I loved my teachers at Van Nuys Junior and Van Nuys High School in Los Angeles — especially in the music department where they taught me discipline and creativity. I vividly recall many of the life lessons I learned in school.
Ms. St. Jean taught music, choir, and square dancing in grade school. Mr. Pontrelli was my orchestra teacher in junior high, a gentle soul who quietly commanded a huge group of aspiring musicians. Mr. Seymour, who taught drama, speech and debate, always stretched us beyond our comfort zone. Ms. Alma Marshall, who headed up the dance and cheerleading department in high school, taught me routines I can still remember.
Decades of research have shown that the arts can help students to succeed in school, and in life. Low-income students with high arts participation are five times less likely to drop out of school, four times more likely to be recognized for academic achievement, and twice as likely to graduate from college as their peers who have received little to no arts education, according to Americans for the Arts. The arts have proven to be an effective learning tool for low-income minority students, helping with language acquisition and catering to different learning styles.
In our nation's high poverty, low performing schools, arts are often the first thing out the door. Rather than recognizing the benefits associated with arts education and integration, school administrators often cut the arts to make more room for standardized state test preparation. This is particularly troubling because the kids who need it the most are getting it the least.
Turnaround Arts, a program founded by the President's Committee on the Arts and the Humanities (PCAH), delivers arts education resources to high-need schools as a strategy to address broader school challenges. My involvement with the program as the Turnaround artist working with students at P.S. 165 Ida Posner in Brooklyn has furthered my belief in the power of arts and music. (Hint: The arts are much more than just fun!)
Strong arts programs in schools not only lead to an increase in student test scores and higher academic achievement, but also improve the school's climate and culture. One of the Turnaround Arts pilot schools, Washington, D.C.'s Savoy Elementary, transformed from a sterile building with white walls into hallways filled with brightly colored banners and murals with student artwork adorning the halls. Students now start their day singing and walking to class surrounded by art. It was the small changes, which made Savoy an environment where students were excited to go everyday and learn.
Unfortunately, there are too many schools across our country that are like Savoy was before the Turnaround. In these schools, most people think that the arts are something you bring in AFTER you deal with more pressing problems. They are wrong. The arts are not something beautiful to be given to students when we, or they, can afford it. Arts education can help a struggling school fix its toughest challenges. The arts are not just a flower; they are also a wrench.

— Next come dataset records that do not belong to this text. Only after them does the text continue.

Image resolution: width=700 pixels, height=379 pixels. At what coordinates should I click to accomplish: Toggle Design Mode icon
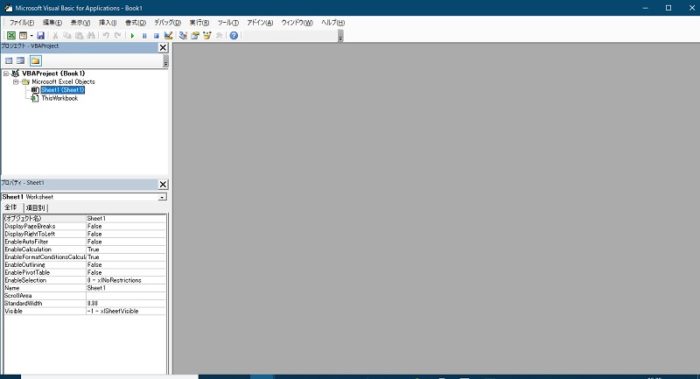[168, 36]
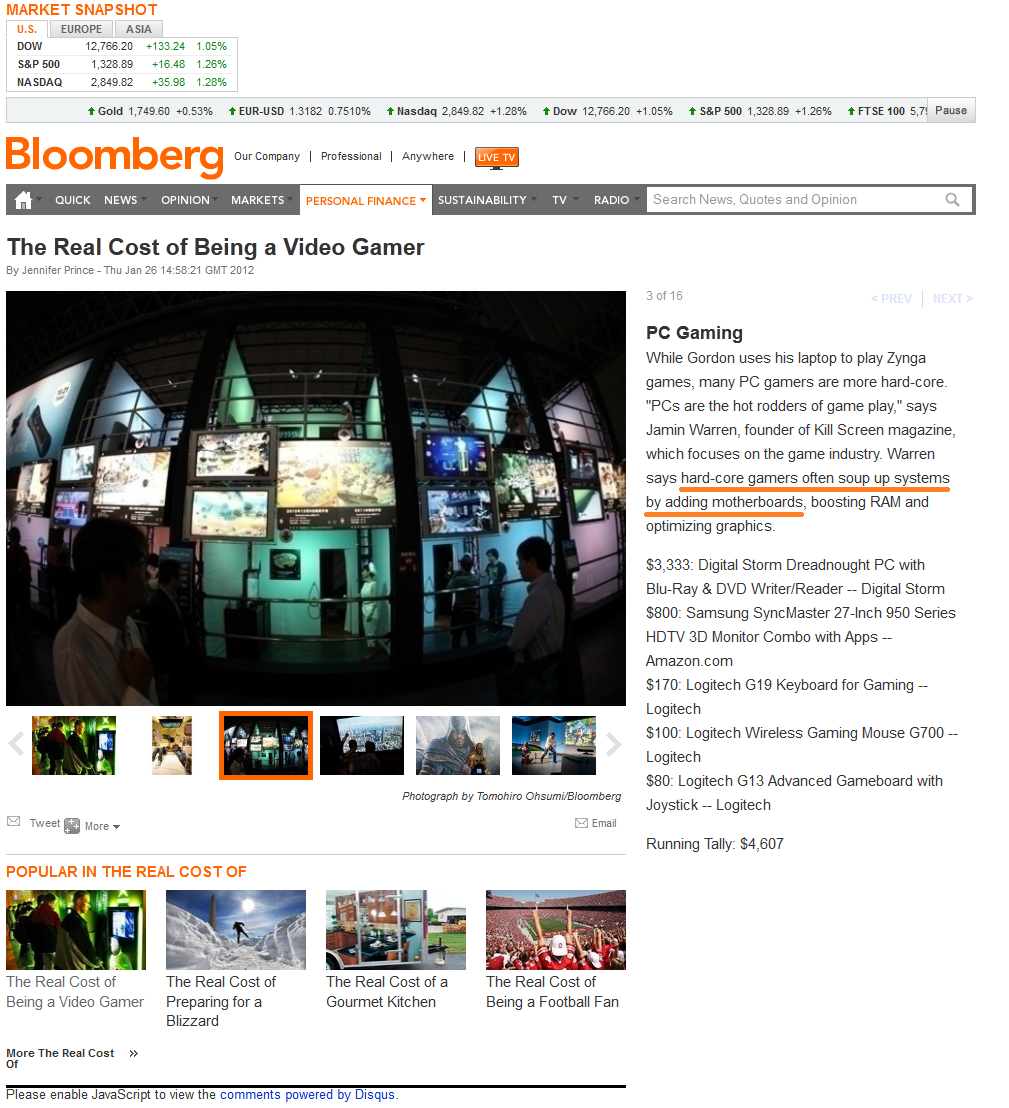Expand the Markets menu in navbar
The width and height of the screenshot is (1009, 1108).
coord(261,201)
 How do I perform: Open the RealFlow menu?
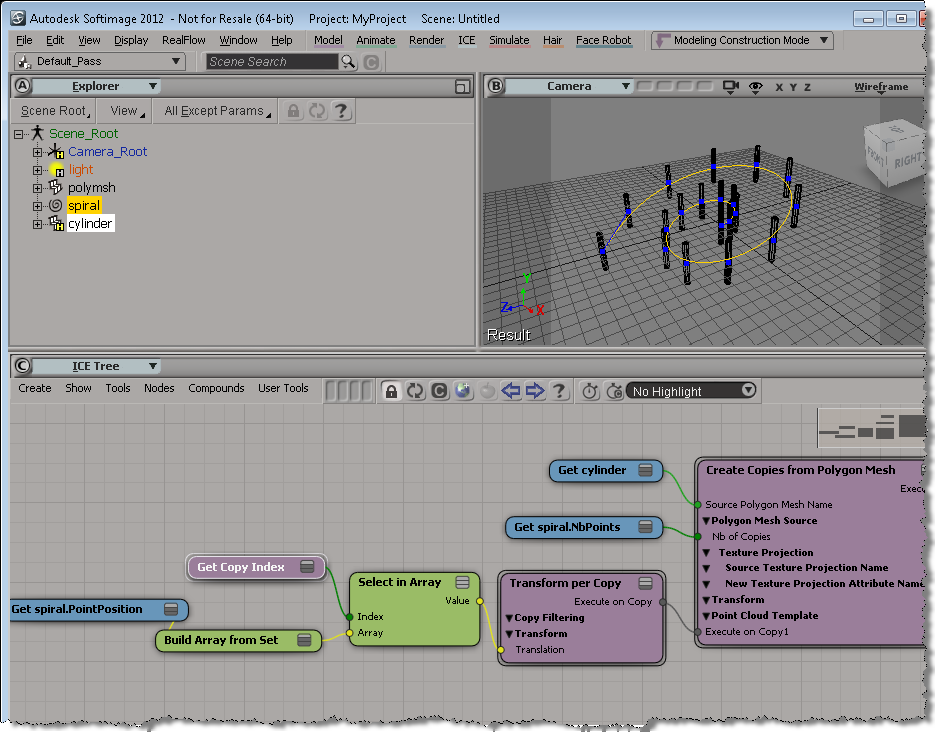coord(184,40)
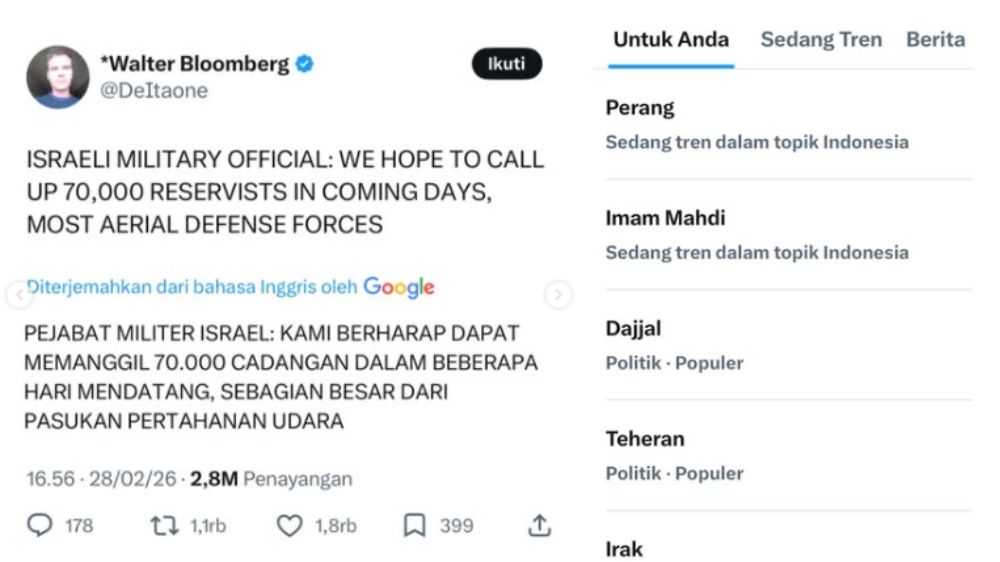Open the Perang trending topic

(x=640, y=108)
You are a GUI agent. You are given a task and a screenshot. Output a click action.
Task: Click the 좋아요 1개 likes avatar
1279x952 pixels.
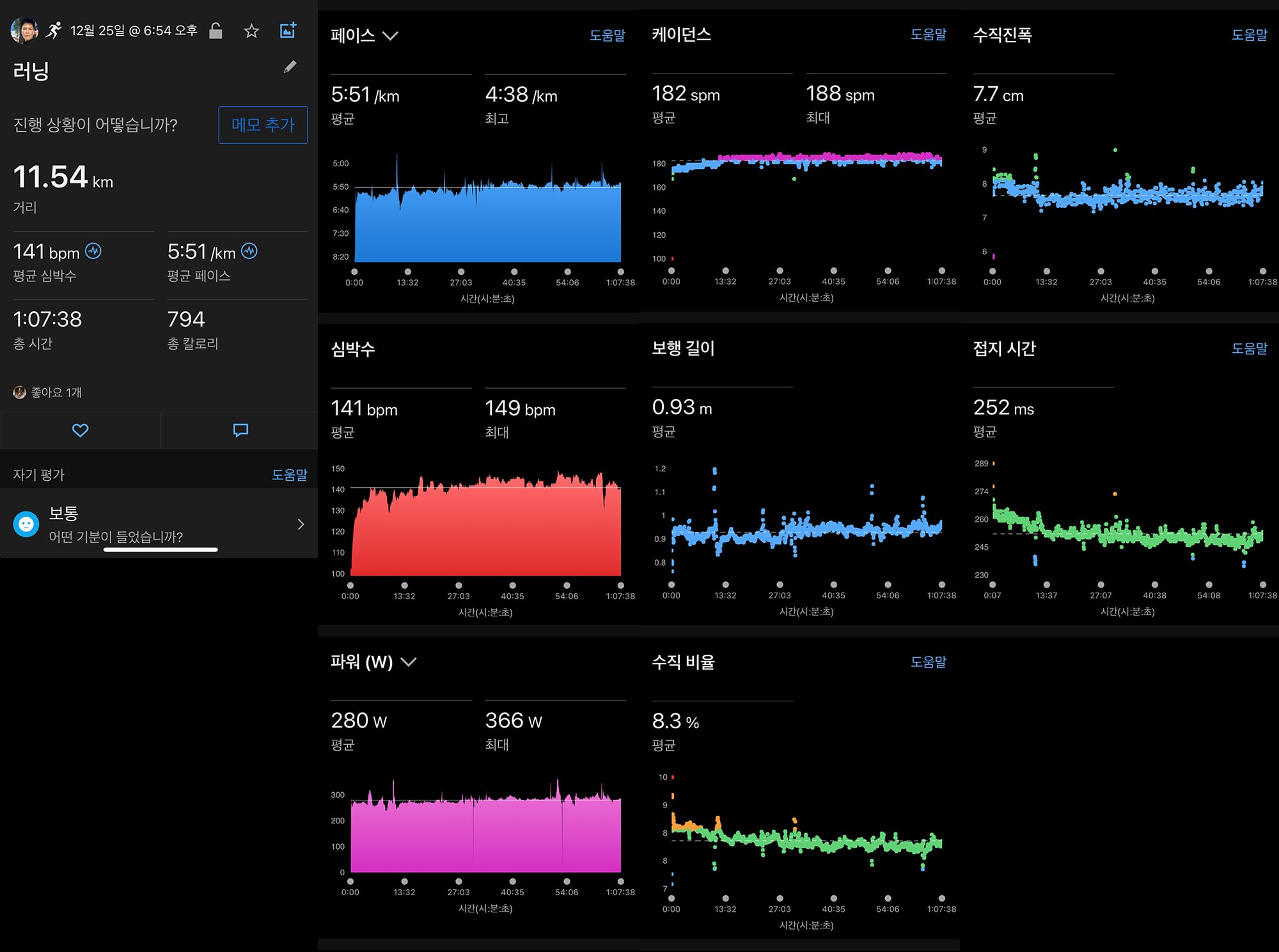coord(20,392)
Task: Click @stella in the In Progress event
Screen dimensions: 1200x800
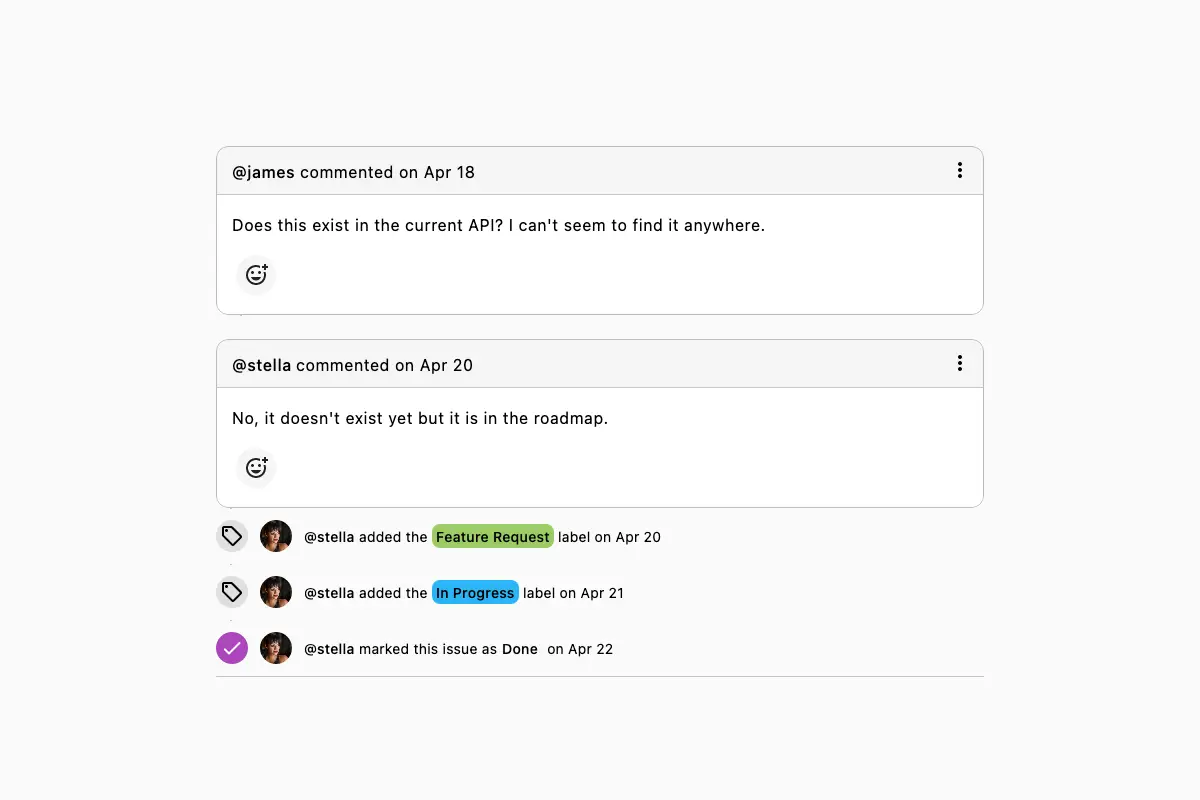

Data recently released from the Turnaround Arts program, showed that, on average, schools receiving an infusion of arts education showed a 23 percent improvement in math proficiency, and a 13 percent increase in reading proficiency over three years; as well as reductions of up to 86 percent in student disciplinary issues and sharp increases in attendance.
The arts are important even beyond the school walls, however. A recent research study by the Bureau of Economic Analysis showed that revenue from the arts and culture industries added almost $700 billion to our country's gross domestic product, or over 4 percent of our GDP, while providing almost five million jobs. We live in a creative economy driven by critical thinking and innovation. Depriving our youngest generation of the arts in school is limiting their collective short and long-term opportunities and ultimately handicapping our economy.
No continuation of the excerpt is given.